The Moroccan newspaper refers to the move as part of the separatist group’s relentless public relations campaign to delegitimize Morocco’s position with Brussels. “We would like to benefit from the exploitation of natural resources in the region,” Al Ahdath Al Maghribia cited an unnamed “high-ranking” Polisario official as saying.
While it is aware that countries like France and Spain will most probably stand by Morocco, the front still hopes that “competent European institutions” will soon assess their prospective request and deliver in their favor.

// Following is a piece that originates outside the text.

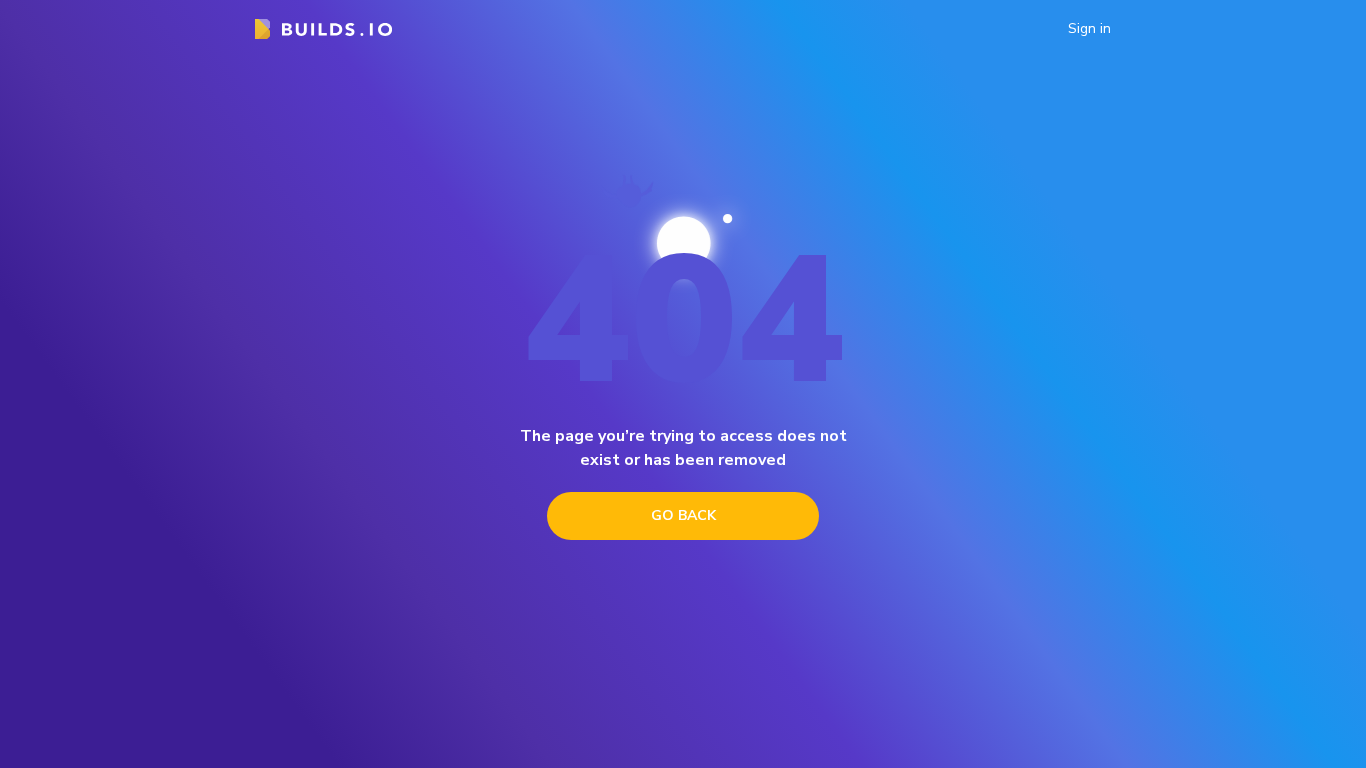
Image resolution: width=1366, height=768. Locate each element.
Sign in (1089, 29)
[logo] (323, 29)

In their request in the making, the separatist front is essentially upset with they have labeled “a European maneuver” from Morocco-friendly EU countries to have Brussels support Rabat, regardless of what the front sees as its “natural right” on the natural resources in the waters in question.
The suggestion is that the front wants to urge EU institutions to negotiate with them rather than with Morocco. And should it fail to achieve that aim, it would at least want to be a third party in the negotiations.
While Al Ahdath Al Maghribia does not dwell on the implications of the “absurd” request, it appears that the separatist group seeks to replenish, or sustain, the financial means of its “Sahrawi independence cause” by having part of the €220 million deal go to its coffers.
Rabat has not yet made a statement on this latest move from Polisario. But with the North African country having been adamant about the political dimension of its deal with the EU, “underpinning Morocco’s integrity over its southern provinces,” it is likely that the front is engaging in an arms wrestling with scant, and practically nonexistent, chances of succeeding.